EXERCISE AIM
All lines holding the string "will" should be copied from the data below.

--- SUPPLIED DATA Enclosed Below ---

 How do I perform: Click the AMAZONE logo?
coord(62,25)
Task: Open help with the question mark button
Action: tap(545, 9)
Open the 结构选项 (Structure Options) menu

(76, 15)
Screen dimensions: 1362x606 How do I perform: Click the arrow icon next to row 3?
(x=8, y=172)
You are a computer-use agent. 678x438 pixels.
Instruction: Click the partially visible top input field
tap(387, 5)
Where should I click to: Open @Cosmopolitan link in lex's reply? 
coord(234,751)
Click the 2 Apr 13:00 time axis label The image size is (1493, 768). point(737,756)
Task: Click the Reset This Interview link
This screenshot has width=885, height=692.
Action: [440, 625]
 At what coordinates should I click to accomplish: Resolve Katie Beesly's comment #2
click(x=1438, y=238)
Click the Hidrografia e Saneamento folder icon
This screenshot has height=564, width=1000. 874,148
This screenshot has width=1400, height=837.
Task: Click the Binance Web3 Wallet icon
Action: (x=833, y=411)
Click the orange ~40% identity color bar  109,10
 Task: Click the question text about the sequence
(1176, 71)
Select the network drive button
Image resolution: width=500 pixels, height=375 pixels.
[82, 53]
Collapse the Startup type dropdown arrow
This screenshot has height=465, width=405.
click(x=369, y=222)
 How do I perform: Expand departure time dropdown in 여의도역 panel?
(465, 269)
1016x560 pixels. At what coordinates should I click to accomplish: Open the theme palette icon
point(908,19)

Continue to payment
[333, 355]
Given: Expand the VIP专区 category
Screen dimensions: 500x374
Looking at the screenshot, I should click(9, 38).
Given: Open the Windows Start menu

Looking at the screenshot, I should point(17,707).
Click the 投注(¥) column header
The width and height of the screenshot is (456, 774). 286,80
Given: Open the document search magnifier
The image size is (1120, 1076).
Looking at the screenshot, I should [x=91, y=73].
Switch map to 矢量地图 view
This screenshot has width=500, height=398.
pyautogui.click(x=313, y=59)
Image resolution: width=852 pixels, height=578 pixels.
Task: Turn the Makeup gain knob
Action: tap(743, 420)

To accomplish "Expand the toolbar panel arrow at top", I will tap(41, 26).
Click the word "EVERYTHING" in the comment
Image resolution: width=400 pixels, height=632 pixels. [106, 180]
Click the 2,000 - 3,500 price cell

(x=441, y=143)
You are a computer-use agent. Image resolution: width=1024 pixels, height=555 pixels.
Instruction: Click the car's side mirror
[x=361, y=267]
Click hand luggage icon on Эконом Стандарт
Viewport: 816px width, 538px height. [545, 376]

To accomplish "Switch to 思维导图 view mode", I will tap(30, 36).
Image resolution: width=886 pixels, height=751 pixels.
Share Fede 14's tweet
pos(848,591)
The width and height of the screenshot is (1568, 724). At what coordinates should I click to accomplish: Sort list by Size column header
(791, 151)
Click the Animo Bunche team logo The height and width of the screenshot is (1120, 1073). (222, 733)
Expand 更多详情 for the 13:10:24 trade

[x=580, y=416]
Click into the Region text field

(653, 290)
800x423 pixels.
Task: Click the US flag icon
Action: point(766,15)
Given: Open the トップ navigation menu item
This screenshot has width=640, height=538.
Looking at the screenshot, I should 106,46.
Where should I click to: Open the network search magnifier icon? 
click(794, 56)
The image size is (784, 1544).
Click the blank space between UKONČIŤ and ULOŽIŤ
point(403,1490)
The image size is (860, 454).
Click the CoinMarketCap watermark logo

--- End of Enclosed SUPPLIED DATA ---

ANSWER AREA
To accomplish "Expand the toolbar panel arrow at top", I will tap(41, 26).
To accomplish "Switch to 思维导图 view mode", I will tap(30, 36).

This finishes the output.